Well, I can't go back...can only move forward. It just sort of hit me just now as sad.
I guess I should be happy I made it to this point by 40 and not 50. Which was my plan when I first started looking into gastric surgery. I had told someone if I didn't have my weight in check by 50 I'd look into the surgery. She asked me why I was waiting, why didn't I want to get healthy now...it was a good point and sort of sparked me into looking more seriously into it.
Well, enough reminiscing for now...I need to get ready to go to the farmers' market.
Friday, September 21, 2007
It's Friday evening...I'm home from work, so technically, the weekend has begun!

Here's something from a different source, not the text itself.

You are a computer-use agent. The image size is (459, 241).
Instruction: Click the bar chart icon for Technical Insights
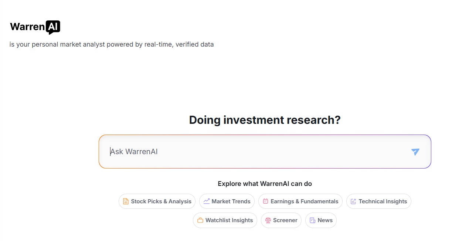(x=353, y=201)
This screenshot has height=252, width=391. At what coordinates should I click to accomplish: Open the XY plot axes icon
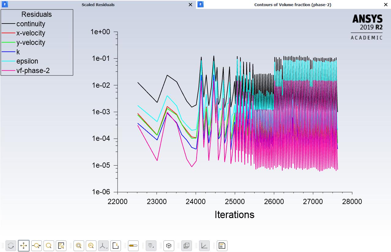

Unfortunately, I almost have a toothache. And I'm dentally phobic, so I'm trying hard not to freak out over it.
I'm ashamed to admit how long it's been since I've been to a dentist. My kids I make go every six months. But I haven't been in a very, very long time. I've been fortunate up until this point. I've never had a real toothache. And I don't completely have one now. (More of an occasional sort of pain.) I'm very good about brushing very well and flossing, in hopes of prolonging the inevitable.
I know and rationally understand this is foolish behavior. But yet I continue to do it. I'm so weak when it comes to that.
On to better subjects...this weekend we're going to the farmers' market and a very large fruit/vegetable stand and getting a bunch of stuff to cook/freeze. Darryl will probably make homemade spaghetti sauce. His is so good! He also makes an excellent capanatta (spelling?). Maybe we'll get pickling cukes. He's got a good recipe for mustard pickles.
Just down the road from the fruit/vegetable stand is an Amish store, with the best granola I've ever had in my life! YUM!
Everyone in my family is battling a cold. Kate seems to be the sickest. She's normally the healthiest, so I guess she's overdue for a cold. Devon and Kate just went to the pharmacy to get some OTC meds to get us through the weekend.
Well, I've got a lot of emails to catch up on and I think I need to take these contacts out...they're getting a bit filmy...time to replace them, I think.